POSTFACE
J’écrivais Miso Soup, et j’en étais à l’épisode du massacre dans le club de rencontres de Kabukichô, lorsqu’à éclaté l’affaire de l’arrondissement Sumaku de Kobe[7]. Ensuite, vers la fin du feuilleton, au moment où Frank confesse l’histoire de sa vie à Kenji, j’ai appris l’arrestation d’un adolescent de quatorze ans soupçonné d’être l’auteur de ce meurtre.
Imagination et réalité se sont livré bataille en moi tandis que j’écrivais la scène de la confession de Frank, à la fin du roman. La réalité tentait de miner mon imagination, et mon imagination essayait de venir à bout de la réalité. Depuis vingt-deux ans que j’écris des romans, c’était la première fois que cela m’arrivait. J’ai trouvé cela triste et déplaisant, mais pas parce que je pensais que la réalité dépassait la fiction. Je n’ai pas ce fantasme du roman qui surpasserait la réalité et je ne crois pas non plus que les romans prédisent l’avenir. Un roman intègre simplement dans le cours de son développement certaines informations, comme un texte ou un portrait conçu par ordinateur.
Longtemps après que le système de « cicatrisation » collectif a cessé de fonctionner, les consciences individuelles continuent à hurler en silence. Si la mission de la littérature est de traduire ces cris-là, je dois m’attendre à ce que mon imagination subisse de nouvelles épreuves. C’est cela que je trouve à la fois triste et contrariant.
Yomiuri Shimbun du 12 août.
Cependant, cette « mise à l’épreuve de mon imagination » n’est pas l’unique raison de ma lassitude et de mon dégoût. Le fait est que j’ai beau écrire roman sur roman, je n’arrive pas à suivre la réalité de l’effondrement de la société japonaise. Dans la postface de Piercing, j’avais déjà écrit : « Le roman est une traduction. » La littérature consiste à traduire les cris et les chuchotements de ceux qui suffoquent, privés de mots. Mais l’effondrement de la société japonaise ces dernières années est par trop frappant ; qui plus est, immanquablement drapé dans de « fâcheux incidents », il se situe à un niveau extrêmement bas, sans rapport aucun avec la religion, la pensée, la philosophie ou l’histoire de notre pays.

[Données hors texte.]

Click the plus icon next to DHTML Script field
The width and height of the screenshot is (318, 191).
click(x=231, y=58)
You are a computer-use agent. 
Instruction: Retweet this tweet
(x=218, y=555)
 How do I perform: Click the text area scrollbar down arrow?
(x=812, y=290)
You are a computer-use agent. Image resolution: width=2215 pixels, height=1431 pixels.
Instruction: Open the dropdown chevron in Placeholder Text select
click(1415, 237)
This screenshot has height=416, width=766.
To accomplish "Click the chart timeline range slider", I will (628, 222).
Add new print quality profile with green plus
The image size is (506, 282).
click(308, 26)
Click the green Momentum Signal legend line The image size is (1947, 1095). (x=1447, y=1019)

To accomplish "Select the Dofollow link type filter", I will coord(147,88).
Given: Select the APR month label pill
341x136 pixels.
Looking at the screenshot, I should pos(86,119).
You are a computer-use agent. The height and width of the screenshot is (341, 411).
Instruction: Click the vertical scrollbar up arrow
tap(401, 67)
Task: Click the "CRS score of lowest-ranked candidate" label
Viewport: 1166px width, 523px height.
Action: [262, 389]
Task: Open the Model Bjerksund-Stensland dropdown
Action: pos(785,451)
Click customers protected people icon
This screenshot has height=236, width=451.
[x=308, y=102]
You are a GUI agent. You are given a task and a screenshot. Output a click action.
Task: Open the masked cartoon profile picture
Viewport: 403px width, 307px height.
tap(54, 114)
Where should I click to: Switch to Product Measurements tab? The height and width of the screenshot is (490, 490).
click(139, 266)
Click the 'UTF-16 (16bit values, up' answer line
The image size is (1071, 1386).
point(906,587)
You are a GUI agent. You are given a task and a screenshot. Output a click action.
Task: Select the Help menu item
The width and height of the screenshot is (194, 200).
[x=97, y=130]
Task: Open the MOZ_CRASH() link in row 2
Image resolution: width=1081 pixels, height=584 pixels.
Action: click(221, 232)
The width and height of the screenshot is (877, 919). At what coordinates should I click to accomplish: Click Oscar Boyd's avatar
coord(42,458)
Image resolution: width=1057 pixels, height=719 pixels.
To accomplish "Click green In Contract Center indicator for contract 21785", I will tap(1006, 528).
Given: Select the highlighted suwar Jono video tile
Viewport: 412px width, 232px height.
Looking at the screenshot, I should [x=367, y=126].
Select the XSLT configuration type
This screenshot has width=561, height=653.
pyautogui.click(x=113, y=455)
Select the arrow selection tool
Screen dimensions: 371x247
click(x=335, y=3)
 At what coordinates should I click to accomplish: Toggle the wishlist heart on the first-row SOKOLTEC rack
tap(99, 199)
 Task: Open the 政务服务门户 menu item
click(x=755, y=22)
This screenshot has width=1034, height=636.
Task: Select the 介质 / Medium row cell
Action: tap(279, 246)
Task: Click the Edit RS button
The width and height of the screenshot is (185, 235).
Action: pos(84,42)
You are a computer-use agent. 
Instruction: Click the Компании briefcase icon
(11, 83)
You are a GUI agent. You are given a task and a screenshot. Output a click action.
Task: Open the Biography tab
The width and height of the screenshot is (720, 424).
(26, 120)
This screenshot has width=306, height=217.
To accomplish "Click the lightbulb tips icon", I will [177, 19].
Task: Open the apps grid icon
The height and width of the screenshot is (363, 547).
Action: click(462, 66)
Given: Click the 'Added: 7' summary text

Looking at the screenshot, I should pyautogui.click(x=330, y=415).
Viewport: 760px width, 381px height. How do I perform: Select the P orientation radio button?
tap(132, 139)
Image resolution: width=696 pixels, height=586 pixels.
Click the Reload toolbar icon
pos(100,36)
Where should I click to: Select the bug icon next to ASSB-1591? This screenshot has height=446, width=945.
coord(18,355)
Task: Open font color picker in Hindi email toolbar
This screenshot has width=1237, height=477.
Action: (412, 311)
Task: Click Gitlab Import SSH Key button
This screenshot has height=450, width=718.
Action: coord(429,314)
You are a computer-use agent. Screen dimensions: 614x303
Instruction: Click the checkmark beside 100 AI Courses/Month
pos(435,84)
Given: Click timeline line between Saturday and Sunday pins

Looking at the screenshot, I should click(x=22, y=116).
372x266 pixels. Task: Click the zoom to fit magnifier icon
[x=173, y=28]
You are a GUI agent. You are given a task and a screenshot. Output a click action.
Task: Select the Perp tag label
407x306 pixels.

En écrivant ce roman, je me suis senti dans la position de celui qui se voit confier le soin de traiter seul les ordures. Une dégénérescence terrible est en cours, et elle ne contient pas la moindre graine d’épanouissement. J’ai l’impression d’observer des organismes vivants en train de mourir lentement à l’intérieur d’une pièce aseptisée.
Tout cela m’écœure déjà, mais je suis persuadé que, loin de s’arrêter, la décadence ne fera que s’accélérer tandis que se renforceront des phénomènes d’ordre réactionnaire et régressif.